Passing to a finite index subgroup, we can suppose that $G$ has connected Zariski closure.

The assumption implies that $G$ has finitely many traces, and using connectedness of the Zariski closure, it has a single trace. So $\mathrm{Tr}(g(g'-g''))=0$ for all $g,g',g''\in G$.

If we assume in addition that $G$ is irreducible and hence linearly generates the space of matrices, since the Trace yields a nondegenerate bilinear form, we deduce that $g'-g''=0$ for all $g',g''\in G$, i.e., $G=\{1\}$.

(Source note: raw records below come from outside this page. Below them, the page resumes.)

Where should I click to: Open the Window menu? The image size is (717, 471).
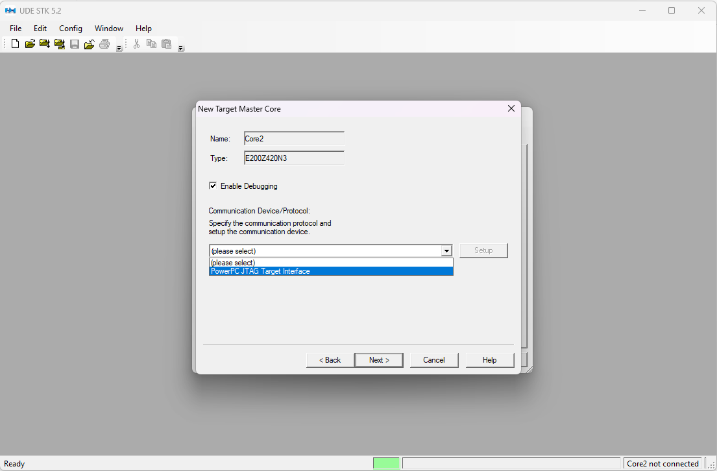[108, 28]
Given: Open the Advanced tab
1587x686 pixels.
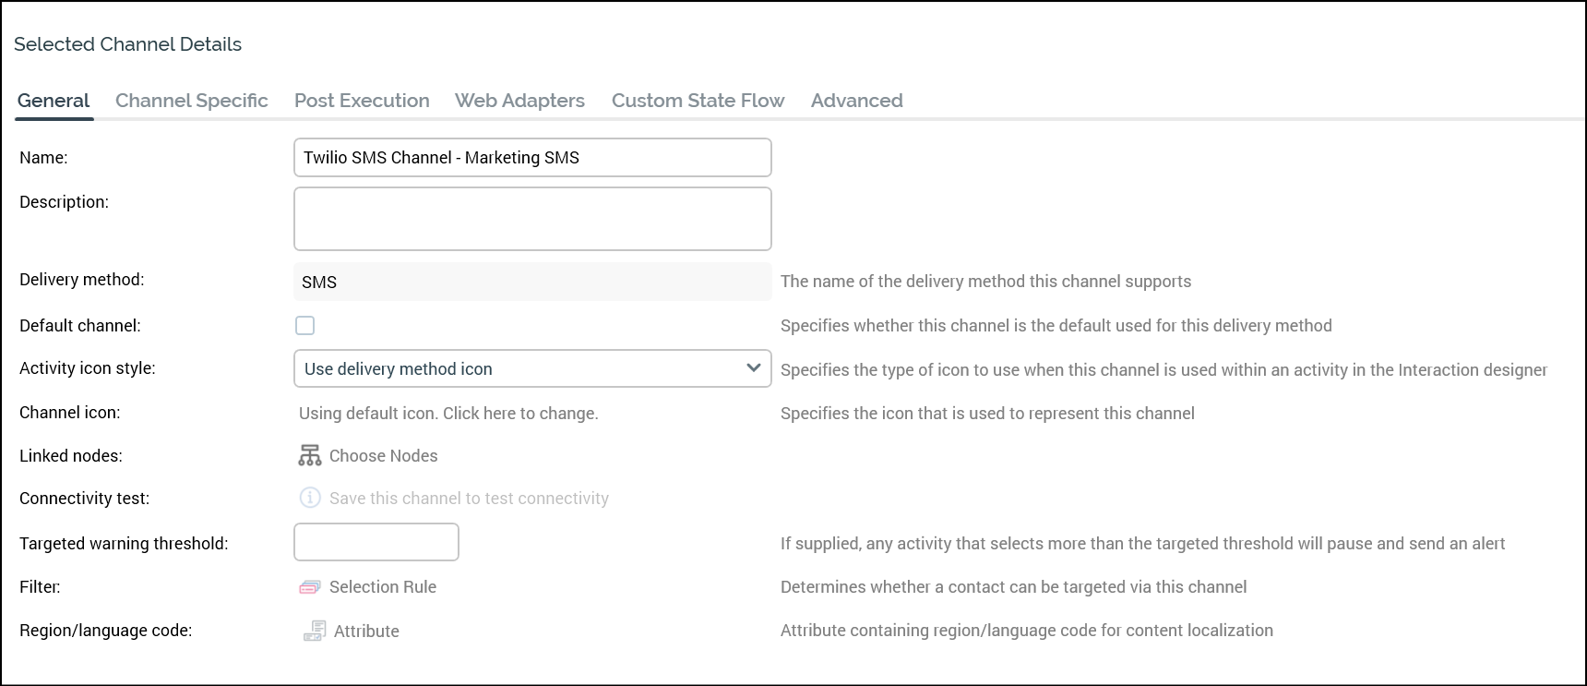Looking at the screenshot, I should pos(856,101).

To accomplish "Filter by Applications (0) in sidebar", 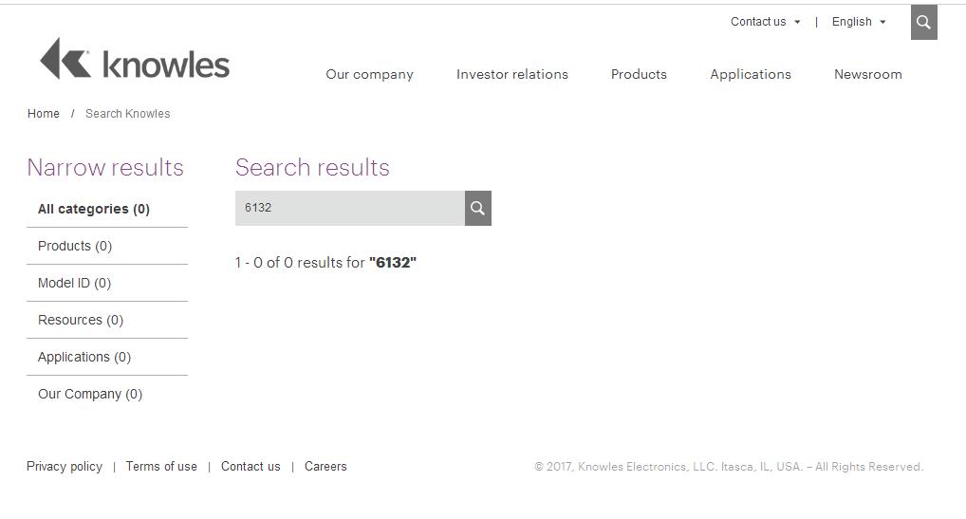I will (x=84, y=357).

In general, this applies to the projection on all irreducible diagonal blocks, which are thus one-dimensional.

In other words, this proves that if $G$ is a subgroup of $\mathrm{GL}(n,\mathbf{C})$ with finitely many traces, then $G$ has a finite index subgroup $H$ (namely, the intersection with the identity component of its Zariski closure) that is conjugated to a group of upper triangular unipotent matrices.

If $G$ has finitely many conjugacy classes, so does $H$. Then $H$ has a normal series in which all subquotients are torsion-free abelian groups (it inherits this from the group of unipotent upper triangular matrices). This implies that if $H\neq\{1\}$ then it has an infinite abelian quotient (namely a nontrivial torsion-free abelian quotient). This implies that $H$ has an infinite number of conjugacy classes.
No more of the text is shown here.